Se cerchiamo l'origine di questo sconvolgimento dei ritmi nella nostra società industriale progredita della fine del XX secolo, ne troveremo i germi nelle nostre abitudini di pensiero. Le nostre cerebralità occidentali non conoscono più altro che il movimento fatale del bilanciere: o / o. Tutto il nostro pensiero è oggi atrofizzato. I grandi artisti del Rinascimento potevano essere ad un tempo tecnici e alchimisti, storici e mitologi, scienziati e mistici, potevano alimentarsi della coesistenza dei principi che, per noi poveri spiriti contemporanei, si escludono. È o / o!

Solo la molteplicità degli accessi al reale ci può dare qualche idea del suo splendore. Ma di ogni diamante noi vogliamo vedere solo una faccetta! Cioè: l'autoritarismo o la permissività senza bussola, la scienza o la poesia divinatrice, la logica serrata o l'intuizione, il materialismo cieco o la visione mistica, il profano o il sacro, ecc.

Il nostro modello è ancora quel giovane di ventitré anni chiamato Cartesio e la sua improvvisa illuminazione del 10 novembre 1619 - non un'illuminazione religiosa (la società in cui egli vive è profondamente religiosa), ma un'illuminazione razionalista, se così posso dire -: egli scopre i principi di "un metodo universale per la ricerca della verità" e decide di fare tabula rasa di tutte le conoscenze precedenti, di ricostituire l'edificio del sapere con la sola luce della ratio.
Che superba iniziativa e come ha ragione, quel giovane stanco dell'ingarbugliamento scolastico, della palude concettuale in cui si era smarrito l'aristotelismo, come ha ragione di voler fare tabula rasa!
Non c'è teoria, non c'è filosofia, non c'è Weltanschauung che non abbia il suo tempo biologico, il suo tempo di energia e di splendore - e il suo tempo di ramo secco. Ogni impulso benefico, generatore di vita e di rinnovamento si trasforma, se non è continuamente rinnovellato, riinnestato al circuito principale del pensiero vivo, in una massa amorfa e ingombrante. Così capitò alla scolastica all'inizio del secolo XVII.
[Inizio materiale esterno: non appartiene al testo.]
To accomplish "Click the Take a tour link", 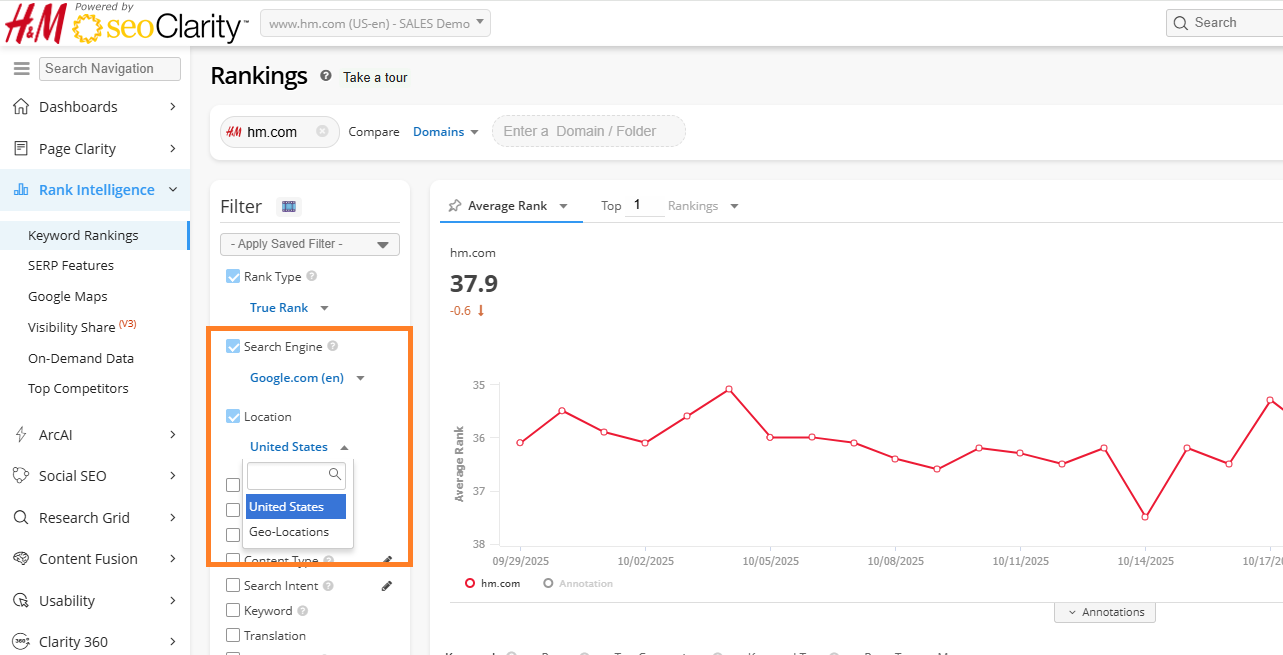I will pyautogui.click(x=375, y=77).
Vedendo aprirsi davanti agli occhi le prospettive inebrianti di una scienza nuova, il giovane Cartesio promette alla vergine Maria un pellegrinaggio a Notre-Dame-de-la-Lorette, che adempirà due anni dopo. E così egli è l'ultimo a partecipare ai due regni: a gustare le dolcezze del precartesianesimo e a inebriarsi dell'aria vivificante della ratio tutta nuova! (Ricordiamo per inciso che l'altro motore del moderno spirito scientifico, citato altrettanto spesso di Cartesio, Newton, aveva anche lui familiarità con i due mondi e siglava ogni foglio dei suoi manoscritti con la sigla S.D.G.: Soli Deo Gloria. Grande specialista della qabbalah, che studiò per vent'anni, non scriveva all'inizio di ogni sua ricerca - come si può verificare nella Royal Academy ofScience a Londra -: "Questa è solo un'infima parte degli Ordinamenti del Cosmo così come li ho potuti calcolare a partire dalle strutture fondamentali rivelate dalla Torah"?)
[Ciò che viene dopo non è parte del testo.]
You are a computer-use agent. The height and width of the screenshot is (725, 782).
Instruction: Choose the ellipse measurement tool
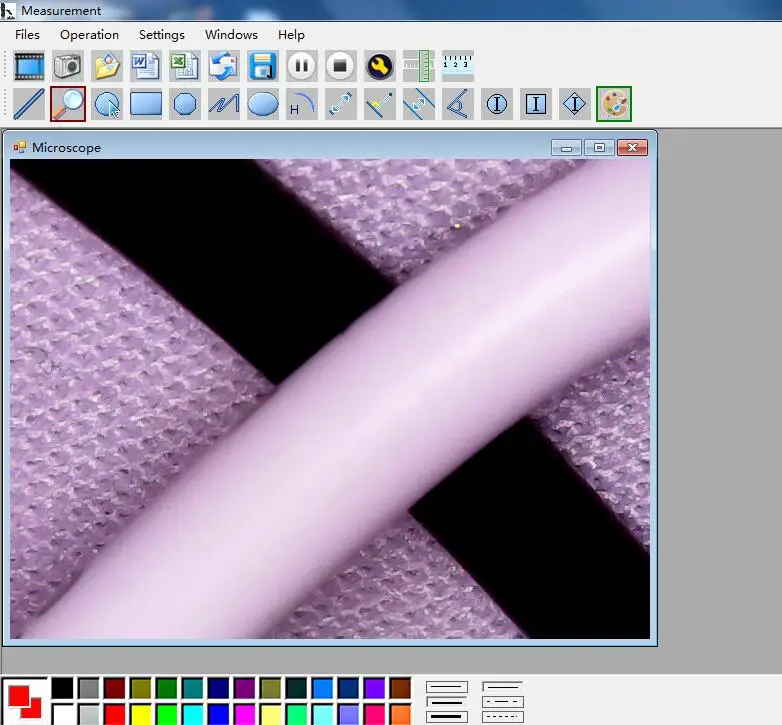263,103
In tre secoli e mezzo, l'aria vivificante apportata da questo spirito nuovo si è trasformata in una tenda ad ossigeno in una delle sale di rianimazione che simboleggiano così bene la nostra epoca e dove il gran trionfo tecnologico consiste nel mantenere in vita a tutti i costi sia i morti soggetti a dilazione sia le ideologie antiquate del materialismo assoluto.

Abbandonando la terra nutrice della fede, quell'humus etimologicamente comune all'umiltà e all'umorismo, lo spirito umano, ormai pesante e testardo, si arrampica sull'albero della conoscenza, trasformato da un bel po' di tempo in traliccio ad alta tensione.
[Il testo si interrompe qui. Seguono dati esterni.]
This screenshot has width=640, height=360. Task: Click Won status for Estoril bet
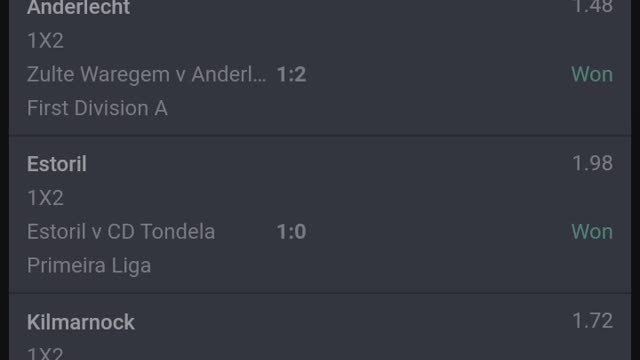592,232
O/o - oscillazione fatale del fatale bilanciere! Perché è così difficile per la nostra civiltà comprendere la natura del Reale - il suo movimento fluttuante, la sua incessante metamorfosi, quel tessuto di correlazioni e di complementarietà che lo costituiscono?

E inutile che la scienza contemporanea e soprattutto la fisica nucleare, dopo Werner Heisenberg e Niels Bohr, ci diano conferma di questa natura del reale attestata dagli antichi sistemi cosmologici e religiosi: noi persistiamo nelle nostre società a inforcare gli occhiali riduttivi di un positivismo miope all'Auguste Comte.